Da redação
A Agência Nacional de Energia Elétrica (Aneel) informou nesta quarta-feira (24) que a bandeira tarifária amarela será adotada em todo o país no mês de maio, resultando em acréscimo nas faturas de energia elétrica para os consumidores conectados ao Sistema Interligado Nacional (SIN). A medida ocorre por causa da redução no volume de chuvas.
De acordo com a Aneel, a transição do período chuvoso para o seco impactou a geração hidrelétrica, exigindo o acionamento de usinas termelétricas, cujo custo de produção é mais elevado. “Em consequência, os consumidores de energia elétrica terão custo adicional de R$ 1,885 a cada 100 kWh consumidos”, detalhou a agência reguladora.
Desde janeiro, a conta de luz estava sob bandeira verde, sem acréscimos, devido às condições favoráveis de geração de energia, com os reservatórios das hidrelétricas em níveis considerados satisfatórios. O novo cenário, porém, alterou as perspectivas para o mês de maio, justificando a mudança.
O sistema de bandeiras tarifárias foi estabelecido pela Aneel em 2015 e tem o objetivo de refletir o custo variável da geração de energia elétrica ao consumidor.

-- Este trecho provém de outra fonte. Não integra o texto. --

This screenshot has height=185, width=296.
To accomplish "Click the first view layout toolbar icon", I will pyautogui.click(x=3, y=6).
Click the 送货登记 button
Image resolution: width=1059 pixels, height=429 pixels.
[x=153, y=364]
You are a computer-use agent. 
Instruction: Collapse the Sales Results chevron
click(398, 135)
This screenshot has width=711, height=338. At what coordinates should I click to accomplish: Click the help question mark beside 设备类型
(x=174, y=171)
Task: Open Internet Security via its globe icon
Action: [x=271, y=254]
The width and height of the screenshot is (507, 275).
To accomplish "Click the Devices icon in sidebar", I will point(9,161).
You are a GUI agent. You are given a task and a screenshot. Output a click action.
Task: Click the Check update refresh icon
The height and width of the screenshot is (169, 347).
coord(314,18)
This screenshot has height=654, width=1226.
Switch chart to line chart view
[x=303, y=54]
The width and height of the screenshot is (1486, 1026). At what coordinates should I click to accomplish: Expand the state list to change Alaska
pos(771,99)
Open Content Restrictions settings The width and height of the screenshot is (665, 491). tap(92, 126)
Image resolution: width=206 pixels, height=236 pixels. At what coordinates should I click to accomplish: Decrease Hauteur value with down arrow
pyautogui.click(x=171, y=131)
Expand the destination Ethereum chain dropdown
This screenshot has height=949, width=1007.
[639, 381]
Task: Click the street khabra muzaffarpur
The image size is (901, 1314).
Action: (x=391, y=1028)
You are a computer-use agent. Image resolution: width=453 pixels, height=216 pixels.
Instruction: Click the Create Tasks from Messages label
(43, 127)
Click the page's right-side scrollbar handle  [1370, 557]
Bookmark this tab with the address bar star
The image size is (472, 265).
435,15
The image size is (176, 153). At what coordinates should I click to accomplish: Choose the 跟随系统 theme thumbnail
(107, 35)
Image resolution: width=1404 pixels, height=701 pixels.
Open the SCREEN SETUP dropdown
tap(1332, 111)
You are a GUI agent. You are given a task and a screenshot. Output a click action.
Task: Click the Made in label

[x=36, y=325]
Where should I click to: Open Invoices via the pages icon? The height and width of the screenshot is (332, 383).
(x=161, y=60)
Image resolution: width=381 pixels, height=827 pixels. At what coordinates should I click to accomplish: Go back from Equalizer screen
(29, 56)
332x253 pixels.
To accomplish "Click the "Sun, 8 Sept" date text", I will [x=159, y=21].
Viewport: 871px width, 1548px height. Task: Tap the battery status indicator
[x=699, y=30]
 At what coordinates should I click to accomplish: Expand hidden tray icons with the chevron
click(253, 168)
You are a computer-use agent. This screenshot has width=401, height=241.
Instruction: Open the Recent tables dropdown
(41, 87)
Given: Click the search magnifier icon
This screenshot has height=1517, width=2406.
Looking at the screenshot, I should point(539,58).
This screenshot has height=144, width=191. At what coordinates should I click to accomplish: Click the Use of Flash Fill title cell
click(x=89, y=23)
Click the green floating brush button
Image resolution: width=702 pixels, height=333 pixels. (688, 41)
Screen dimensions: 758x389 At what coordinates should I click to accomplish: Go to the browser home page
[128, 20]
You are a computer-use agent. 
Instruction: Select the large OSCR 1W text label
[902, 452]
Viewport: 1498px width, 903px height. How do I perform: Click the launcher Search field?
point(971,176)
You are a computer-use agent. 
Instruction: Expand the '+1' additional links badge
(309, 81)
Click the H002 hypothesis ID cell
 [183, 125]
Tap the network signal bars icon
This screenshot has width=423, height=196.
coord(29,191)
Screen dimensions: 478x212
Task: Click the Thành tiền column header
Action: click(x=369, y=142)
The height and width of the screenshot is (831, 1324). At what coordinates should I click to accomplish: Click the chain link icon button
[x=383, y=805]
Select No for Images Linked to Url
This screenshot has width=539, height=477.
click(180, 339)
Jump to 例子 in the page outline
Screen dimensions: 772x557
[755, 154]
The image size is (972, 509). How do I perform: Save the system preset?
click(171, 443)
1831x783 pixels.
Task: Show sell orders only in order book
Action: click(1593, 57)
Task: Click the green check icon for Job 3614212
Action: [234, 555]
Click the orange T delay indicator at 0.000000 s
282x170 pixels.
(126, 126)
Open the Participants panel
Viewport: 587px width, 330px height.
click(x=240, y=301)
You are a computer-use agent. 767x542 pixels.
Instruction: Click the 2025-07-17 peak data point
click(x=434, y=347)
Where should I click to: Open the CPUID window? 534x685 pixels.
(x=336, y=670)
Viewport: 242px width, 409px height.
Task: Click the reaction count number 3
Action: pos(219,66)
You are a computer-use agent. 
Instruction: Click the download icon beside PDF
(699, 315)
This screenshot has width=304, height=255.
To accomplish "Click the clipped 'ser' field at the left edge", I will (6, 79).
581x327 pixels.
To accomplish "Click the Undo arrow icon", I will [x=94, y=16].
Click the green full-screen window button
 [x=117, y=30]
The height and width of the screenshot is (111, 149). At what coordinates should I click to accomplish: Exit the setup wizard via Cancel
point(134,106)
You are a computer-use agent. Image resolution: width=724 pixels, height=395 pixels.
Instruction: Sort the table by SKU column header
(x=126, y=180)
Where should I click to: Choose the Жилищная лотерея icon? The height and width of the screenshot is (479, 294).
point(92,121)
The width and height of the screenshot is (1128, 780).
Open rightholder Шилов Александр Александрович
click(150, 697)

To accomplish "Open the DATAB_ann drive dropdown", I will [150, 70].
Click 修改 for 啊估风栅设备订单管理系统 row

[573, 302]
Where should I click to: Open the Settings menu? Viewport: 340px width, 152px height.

Cada cor de bandeira indica o cenário para a geração: verde, amarela ou vermelha, conforme o custo da produção mensal.
Conforme explicado pela Aneel, as condições de operação do sistema de geração de energia são reavaliadas todos os meses pelo Operador Nacional do Sistema Elétrico (ONS), que determina a melhor estratégia para atender à demanda e projeta os custos a serem cobertos pelas bandeiras tarifárias.
Os valores atualmente definidos são os seguintes: bandeira amarela, acréscimo de R$ 1,88 a cada 100 kWh; bandeira vermelha patamar 1, acréscimo de R$ 4,46 por 100 kWh; e bandeira vermelha patamar 2, acréscimo de R$ 7,87 para cada 100 kWh consumidos.